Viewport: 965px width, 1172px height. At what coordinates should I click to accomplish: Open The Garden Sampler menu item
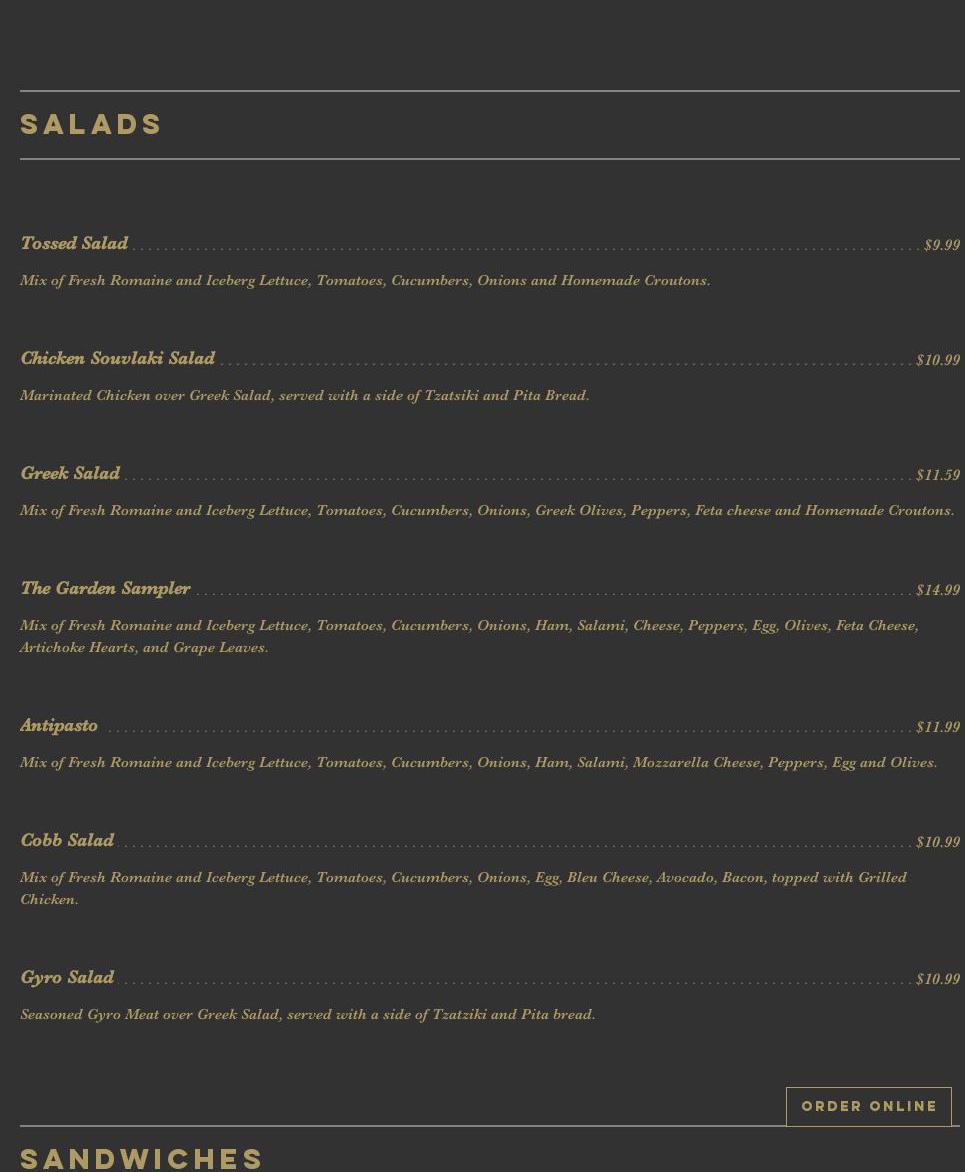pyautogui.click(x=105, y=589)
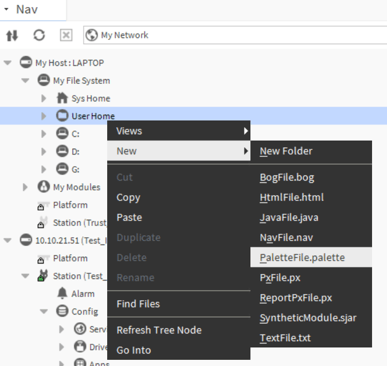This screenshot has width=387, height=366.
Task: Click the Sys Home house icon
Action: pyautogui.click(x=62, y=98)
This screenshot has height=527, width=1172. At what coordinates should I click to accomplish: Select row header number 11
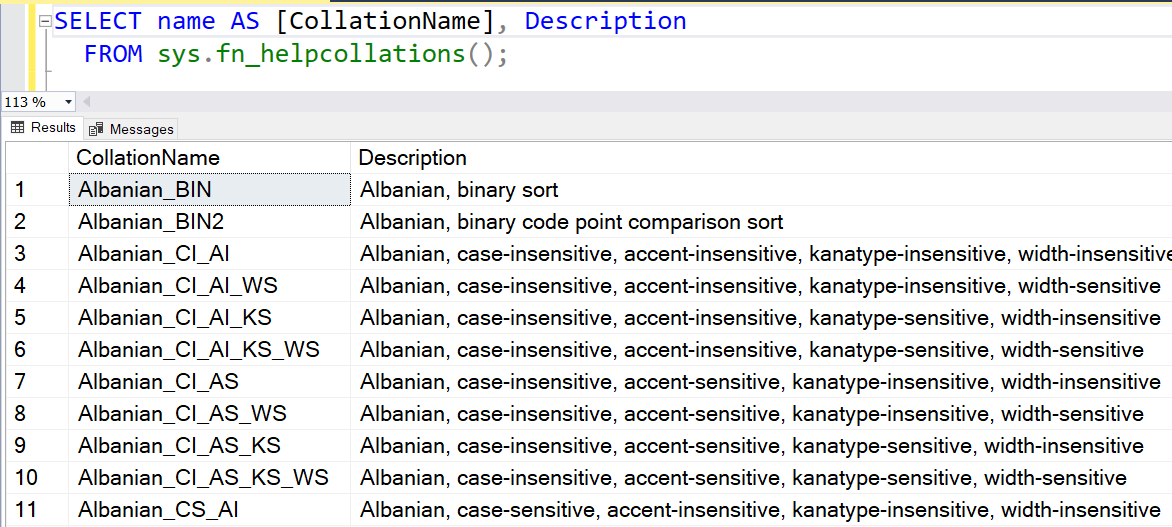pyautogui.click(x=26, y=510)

▶ _Short task_: Please write out all of the material above word for word, leaving the pictures out.

▶ _Solution to the exercise_:
Viewport: 965px width, 1172px height. At what coordinates should I click to accomplish: Open The Garden Sampler menu item
pyautogui.click(x=105, y=589)
This screenshot has width=387, height=366.
Task: Click the Sys Home house icon
Action: pyautogui.click(x=62, y=98)
This screenshot has height=527, width=1172. At what coordinates should I click to accomplish: Select row header number 11
pyautogui.click(x=26, y=510)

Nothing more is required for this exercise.